Ana Čvorović: Archipelago

9 September - 23 October 2021 

Ballon Rouge and Pi Artworks present ‘Archipelago,’ a solo exhibition of Ana Čvorović’s (b. Sarajevo 1981) work from September 9 - October 23 at Ballon Rouge, Brussels. 

 

Ana’s practice is focused largely on ideas around displacement, dispossession, and migration. The exhibition brings together the sculptures she made for her 2019 project, ‘Borders Unfold,’ alongside wall works made during lockdown in London. The works echo one another through their depiction of islands – physical and metaphorical. 

 

Floating and yet static, her translucent sculpture series ‘Insoluble Blossoms’ resembles colourful sea creatures that roam on our sea bed. Ana is interested in this ‘underworld’ - this sea bed of unknown, lost, or invisible things as an analogy for the lost women and children subjected to forced migrations. Inside these delicate glassware sculptures are bright, fluorescent children’s swimming costumes, some are also joined by crocheted doilies and fishing objects. There is a domestic aspect to the object itself, resembling a decorative item you might find unused in a home. 

 

But where those objects merely become part of a whole scene, Ana’s are urging to be seen. Their colors and their slight oddities in formation beg for a closer look. This is in turn a looking, too, at these forgotten and displaced women and children. In her other sculpture works, Ana creates small islands using high visibility jackets embedded in plaster. The play on anchoring in place vs. disappearing, continues here and throughout Ana’s works.

 

Then there are the wall pieces, the namesake works of the exhibition: the ‘Archipelago’ series. They are made on tarpaulin, a waterproof material and one used to cover and protect. Upon this surface Ana paints landscapes, a selection of images sourced by navigating Google Earth and taking screenshots from films during her time in lockdown. There is hope to these images, the same sense of hope one would gather from a postcard of a faraway unknown land. When paired with the ‘Insoluble Blossoms’, with their bathing suits and bright glow, an entirely different reading could begin to unravel;  that of escape and release, a sense of holiday.

 

This very enigmatic tethering between these readings of what is on the surface of the works, and what really lies beneath is where they find their power. There are a multitude of feelings involved in displacement; there is loss, there is invisibility, and pain, but perhaps there is also always hope, or the hope for rebirth, the wish to be seen and heard and not forgotten. Puncturing these tarpaulin canvases are plaster casts of industrial items sourced from a waste site in Bosnia, as well as sometimes butterfly bolts and lifting-eye bolts. The meanings and readings in the use of these objects should not be lost; in Ana’s works there is never a moment that one thing is only meant to be read or understood for what is seen, for what is on the surface. 

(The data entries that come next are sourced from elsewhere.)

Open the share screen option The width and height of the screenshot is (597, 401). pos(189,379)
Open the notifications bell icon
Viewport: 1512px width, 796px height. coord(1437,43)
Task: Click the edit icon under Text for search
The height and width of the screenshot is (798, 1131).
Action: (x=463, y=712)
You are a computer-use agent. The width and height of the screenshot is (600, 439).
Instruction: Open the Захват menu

Ana Čvorović came to the UK with her family in 1989, fleeing the impending civil war in former Yugoslavia. A student at Chelsea College of Art, Brighton University and the Royal College of Art, Čvorović's installation-based work considers the role of borders and boundaries and the psychological effects of war and migration.  In 2017 Čvorović was shortlisted for the Mark Tanner Sculpture Award and in 2018 she became the recipient of the a-n Artist Bursary Award. Her work has been exhibited internationally and across the UK including Pi Artworks, Collyer Bristow, Backlit Gallery, Maddox Arts, Ben Uri and The Koppel Project, as well as specially curated sections of Art15 and Ch.ACO art fair, selected by Kathleen Soriano and Cecilia Fajardo-Hill. In 2018 she participated in the ‘Who Are We’ project in association with Counterpoints Arts at Tate Exchange. Čvorović was supported by Arts Council England for her project ‘Borders Unfold’ in 2018 which led to her first major UK solo exhibition at Pi Artworks. Her work is part of the Saatchi collection as well as numerous private collections.